Q33. Explain what is a Hive variable. What do we use it for?
Ans: Hive variable is essentially created in the Hive environment that is referenced by using Hive scripting languages. It offers to skip a few values to the hive queries while the question starts offevolved executing. It uses the supply command.
Q34. What form of information warehouse application is suitable for Hive? What are the forms of tables in Hive?
Ans: Hive isn't always considered as a complete database.
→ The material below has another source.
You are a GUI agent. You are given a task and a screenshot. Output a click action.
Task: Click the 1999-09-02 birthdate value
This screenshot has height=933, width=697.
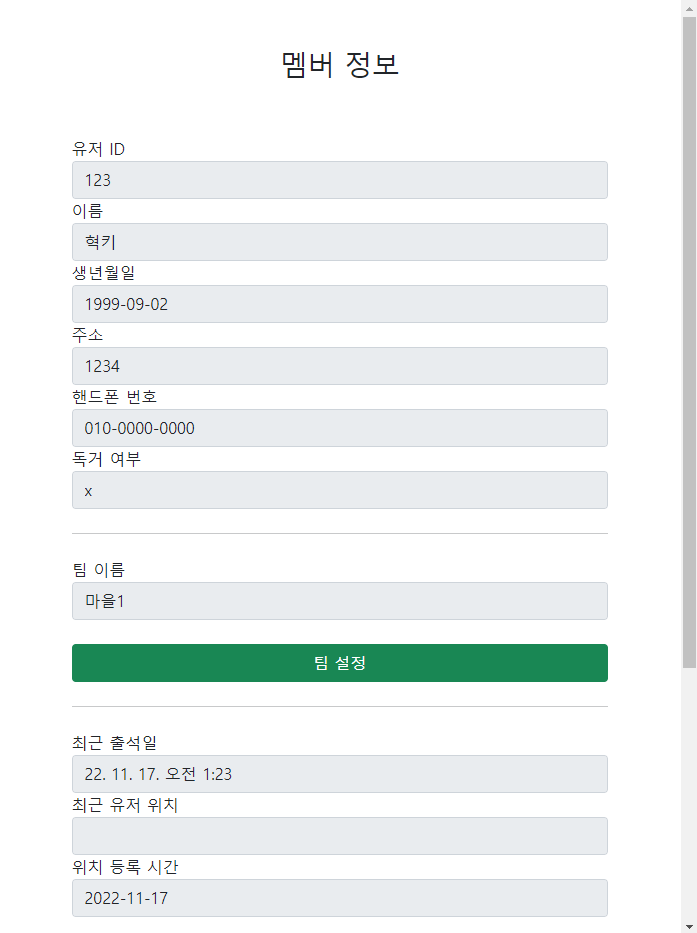click(130, 304)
The design rules and regulations of Hadoop and HDFS positioned restrictions on what Hive can do.Hive is maximum suitable for facts warehouse packages.
Analyzing the surprisingly static records.
Less Responsive time.
No speedy modifications in facts.Hive doesn’t provide fundamental capabilities required for OLTP, Online Transaction Processing.Hive is appropriate for data warehouse applications in huge facts units. Two forms of tables in Hive
Q35. Can We Change settings within Hive Session? If Yes, How?
Ans: Yes we can trade the settings inside Hive session, the usage of the SET command. It enables to exchange Hive job settings for an genuine question.
Example: The following instructions shows buckets are occupied consistent with the table definition.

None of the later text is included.